Ruslan Fatihūly Jaqsylyqov (Руслан Фатихұлы Жақсылықов, /kk/: born 4 March 1966) is a Kazakh colonel general serving as the deputy head of the Office of the Security Council since 2026. He previously served as Minister of Defence from 2022 to 2025.

== Biography ==

=== Early life and education ===
Jaqsylyqov was born in the city of Kaskelen in Almaty Region. From 1983, he attended the Alma-Ata Higher Combined Arms Command School where Jaqsylyqov was taught tactical commanding before graduating in 1987. From the mid 1990's, Jaqsylyqov resided in Russia where he attended the Frunze Military Academy and earned specialty in "Command-staff operational-tactical military intelligence" in 1996 and then the Military Academy of the General Staff of the Armed Forces of Russia where Jaqsylqov learned "Military security of the state" specialty in 2004.

=== Career ===
In September 2003, Jaqsylyqov was elected as member of the Shymkent City Mäslihat where he worked for short time until February 2004, when he became the brigade commander of the internal troops under the Ministry of Internal Affairs.

From 2006, Jaqsylyqov served as a deputy commander of internal troops before being promoted as first deputy commander and chief of the main staff in 2007. On 4 September 2008, he was appointed as a full commander and served the post until 22 January 2013, when he became the commander-in-chief. From 24 April 2014, Jaqsylyqov headed the National Guard as a commander-in-chief.

On 29 September 2021, while commanding the National Guard, Jaqsylyqov became Deputy Minister of Internal Affairs.

=== Minister of Defence ===
Following the 2022 Kazakh unrest, he was appointed as the Defence Minister on 19 January 2022 by President Kassym-Jomart Tokayev, replacing Murat Bektanov who was shortly arrested due to his handling failure in the unrest. During visit to the garrison in Almaty on 11 February 2022, Jaqsylyqov awarded servicemen who were injured in the riots, noting that all military personnel will continue serving in the Armed Forces. On 8 June, 2025, Tokayev replaced Jaqsylyqov with Däuren Qosanov as defense minister, appointing him first deputy Secretary of the Security Council on 30 June.

On 29 August 2026, a new body, the Office of the Security Council was established within the Security Council, resulting in the abolition of the positions of secretary, deputy secretary, and first deputy secretary.

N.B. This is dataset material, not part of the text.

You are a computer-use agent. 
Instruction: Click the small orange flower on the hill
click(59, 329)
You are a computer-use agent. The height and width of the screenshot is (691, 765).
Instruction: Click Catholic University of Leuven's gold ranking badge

On September 5, Kassym-Jomart Tokayev appointed Ruslan Jaqsylyqov as deputy head of the Security Council Office under Murat Baimuqaşev.

== Controversies ==
In an August 2019 report published by Time.kz, Jaqsylyqov while serving as lieutenant-general was accused of extorting money from the V.S. GOLD COMPANY LLP., a contract company which provided meals to the regional Kazakh National Guard personnel, resulting in funds being slashed that would have otherwise covered the costs for meals with the unit servicemen being left more malnourished while Jaqsylyqov among other high-ranking officers according to the report, were living a luxurious lifestyle by staying at five star hotels and ordering coffee, soft drinks and ice cream at VIP-terminals at the expense of the company's money.

Jaqsylyqov has been repeatedly criticised for his inadequate fluency in the Kazakh language. At one occasion, he refused to answer a question in the state language, fueling controversy.